**Source excerpt**
One thing to think about. I understand that you may have been "taught" not to trust. But, don't put that one someone else. I don't mean that to sound rude, because it will affect you. But your SO does not deserve to be distrusted because of what happened to someone else. You don't want to use blind trust, of course. But, you will find it is best to start with a "clean slate" rather than just assume because one person was not trustworthy, other's should not be worthy of trust. Unless, of course, they show themselves to be not trustworthy. (I'm speaking a bit from experience, by the way...)


----------



## Smile_Jenny (Aug 18, 2008)

Im not sure if this counts but at the start of our relationship he was hanging out with some friends and one was a girl, she had shot him with an air soft gun (pellit gun). Then she pushed him down on the gound and forced him down yeah hard to believe but i was there she is stong for a girl and about 150lbs heaver than my fiance. then she kissed him right in front of me but the thing that hurt was he didnt pull away or push away.


----------



## line6guy (Sep 21, 2008)

Was this girl the same girl in question? What does "at the start of the relationship" actually mean? How long has your relationship been? Sometimes, a thing happens that takes you by surprise, and it is not as easy to have a reaction quickly, but it is easy to think what the reaction should have been after the fact.


----------



## Smile_Jenny (Aug 18, 2008)

No the girl isnt the sameone. The realtionship has been off and on for 5 years but we stoped the on and off and just been on for 3 years and still going our annaversry is on November 8th.


----------



## sniffles1 (Oct 18, 2008)

**Information provided**
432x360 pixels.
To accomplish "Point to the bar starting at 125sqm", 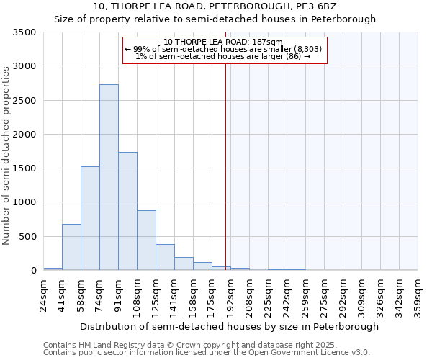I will [165, 257].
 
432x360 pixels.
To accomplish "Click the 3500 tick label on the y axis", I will [24, 33].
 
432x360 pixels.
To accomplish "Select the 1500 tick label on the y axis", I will [24, 168].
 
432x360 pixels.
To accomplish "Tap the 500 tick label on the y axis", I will [27, 236].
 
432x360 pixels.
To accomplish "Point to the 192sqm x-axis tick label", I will [231, 294].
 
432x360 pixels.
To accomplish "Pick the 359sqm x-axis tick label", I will [418, 294].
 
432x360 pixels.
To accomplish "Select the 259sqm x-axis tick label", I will [306, 294].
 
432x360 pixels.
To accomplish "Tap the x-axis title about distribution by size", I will [229, 326].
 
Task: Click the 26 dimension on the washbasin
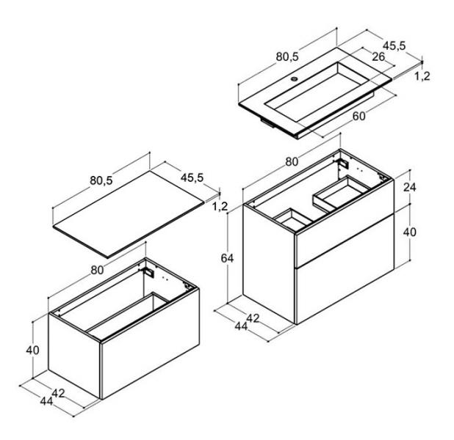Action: coord(378,57)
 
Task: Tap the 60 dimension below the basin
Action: coord(359,116)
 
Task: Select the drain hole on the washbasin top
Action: coord(295,78)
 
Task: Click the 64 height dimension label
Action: coord(227,258)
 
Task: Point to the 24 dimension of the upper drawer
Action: coord(410,187)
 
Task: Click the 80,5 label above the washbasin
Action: coord(287,57)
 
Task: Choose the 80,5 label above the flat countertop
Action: coord(101,180)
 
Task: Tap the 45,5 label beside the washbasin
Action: coord(394,45)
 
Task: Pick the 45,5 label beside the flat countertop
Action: coord(192,177)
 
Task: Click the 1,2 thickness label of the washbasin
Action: coord(422,76)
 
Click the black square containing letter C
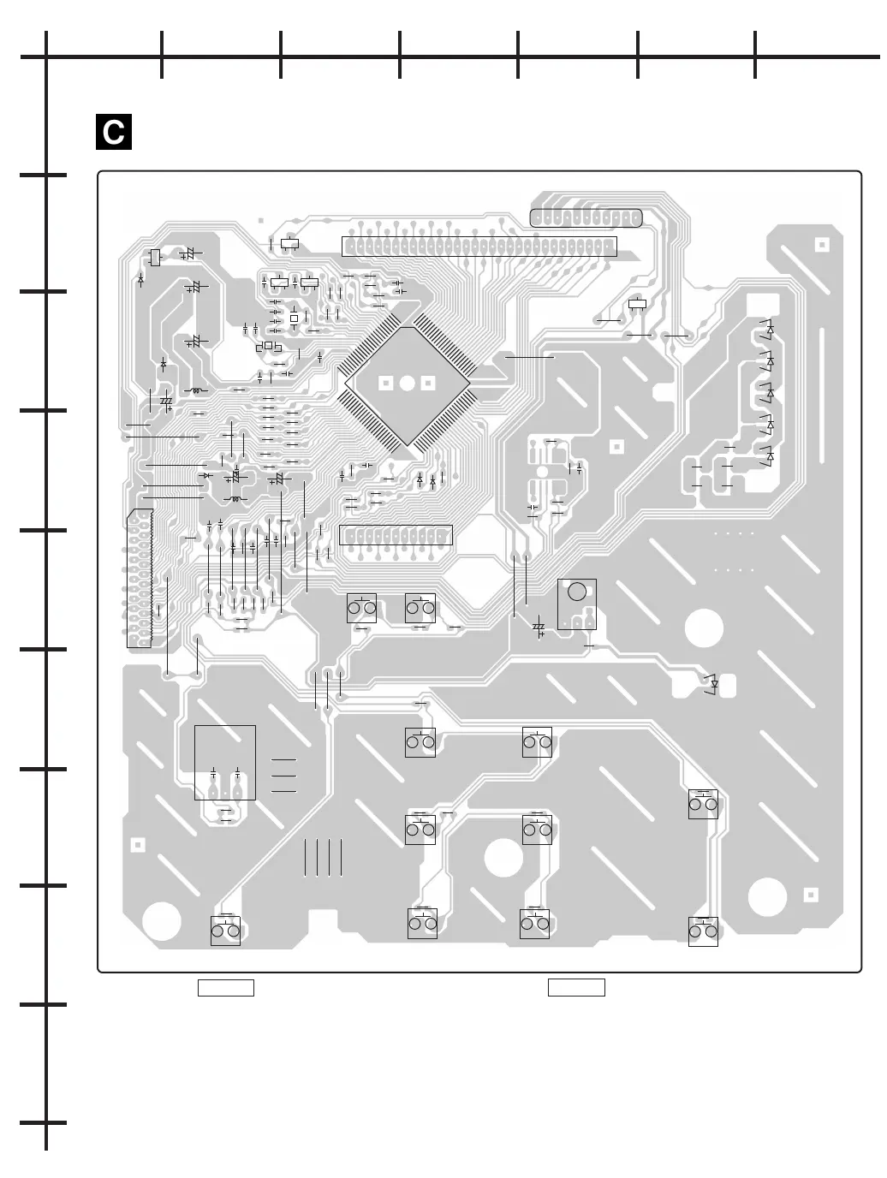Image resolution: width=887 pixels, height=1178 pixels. [114, 132]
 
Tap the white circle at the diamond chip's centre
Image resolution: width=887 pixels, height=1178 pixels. [408, 384]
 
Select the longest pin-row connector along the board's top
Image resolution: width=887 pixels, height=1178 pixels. [479, 246]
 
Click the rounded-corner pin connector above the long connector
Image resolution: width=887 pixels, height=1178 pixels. [586, 217]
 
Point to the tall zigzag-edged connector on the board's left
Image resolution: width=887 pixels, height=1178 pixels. [140, 579]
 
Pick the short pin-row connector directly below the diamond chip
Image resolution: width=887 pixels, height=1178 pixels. [396, 537]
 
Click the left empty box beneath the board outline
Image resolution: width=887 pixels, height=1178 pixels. [226, 987]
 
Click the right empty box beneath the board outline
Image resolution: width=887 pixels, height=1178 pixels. [576, 987]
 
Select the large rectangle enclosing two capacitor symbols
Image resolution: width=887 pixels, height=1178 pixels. [225, 762]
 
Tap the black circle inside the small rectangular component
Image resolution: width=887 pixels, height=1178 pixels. [578, 592]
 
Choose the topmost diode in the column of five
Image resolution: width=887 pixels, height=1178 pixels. [770, 329]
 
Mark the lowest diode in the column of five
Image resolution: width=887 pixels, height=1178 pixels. [770, 457]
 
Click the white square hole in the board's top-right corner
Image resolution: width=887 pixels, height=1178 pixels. [821, 244]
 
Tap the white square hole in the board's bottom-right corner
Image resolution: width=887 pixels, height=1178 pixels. [811, 895]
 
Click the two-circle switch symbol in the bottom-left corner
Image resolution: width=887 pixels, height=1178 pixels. [225, 931]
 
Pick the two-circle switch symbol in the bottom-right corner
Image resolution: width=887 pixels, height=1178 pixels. [703, 931]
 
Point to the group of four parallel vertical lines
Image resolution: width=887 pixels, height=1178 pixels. [323, 857]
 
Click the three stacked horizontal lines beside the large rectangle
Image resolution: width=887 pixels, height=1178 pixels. [283, 776]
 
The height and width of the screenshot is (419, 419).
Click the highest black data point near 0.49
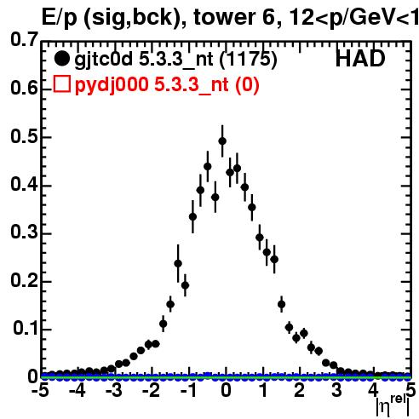pyautogui.click(x=222, y=141)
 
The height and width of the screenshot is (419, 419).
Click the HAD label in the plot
pyautogui.click(x=360, y=59)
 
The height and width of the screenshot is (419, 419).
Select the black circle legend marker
pyautogui.click(x=61, y=59)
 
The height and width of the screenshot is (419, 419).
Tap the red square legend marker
pyautogui.click(x=62, y=84)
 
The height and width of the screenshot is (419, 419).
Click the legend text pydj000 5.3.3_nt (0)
pyautogui.click(x=167, y=84)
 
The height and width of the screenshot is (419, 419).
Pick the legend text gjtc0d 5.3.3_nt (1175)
pyautogui.click(x=175, y=60)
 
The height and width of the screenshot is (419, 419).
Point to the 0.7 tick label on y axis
pyautogui.click(x=24, y=39)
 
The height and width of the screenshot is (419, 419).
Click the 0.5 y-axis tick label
pyautogui.click(x=24, y=137)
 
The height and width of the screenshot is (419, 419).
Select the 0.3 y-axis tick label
pyautogui.click(x=24, y=232)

**Jobs**
(a) In the forum thread, what date does Smile_Jenny give for the anniversary?
(b) Copy the part of the forum thread starting with "Was this girl" and going on through "on November 8th.".
The rows have no role in any of this.

**Full answers**
(a) November 8th.

(b)
Was this girl the same girl in question? What does "at the start of the relationship" actually mean? How long has your relationship been? Sometimes, a thing happens that takes you by surprise, and it is not as easy to have a reaction quickly, but it is easy to think what the reaction should have been after the fact.


----------



## Smile_Jenny (Aug 18, 2008)

No the girl isnt the sameone. The realtionship has been off and on for 5 years but we stoped the on and off and just been on for 3 years and still going our annaversry is on November 8th.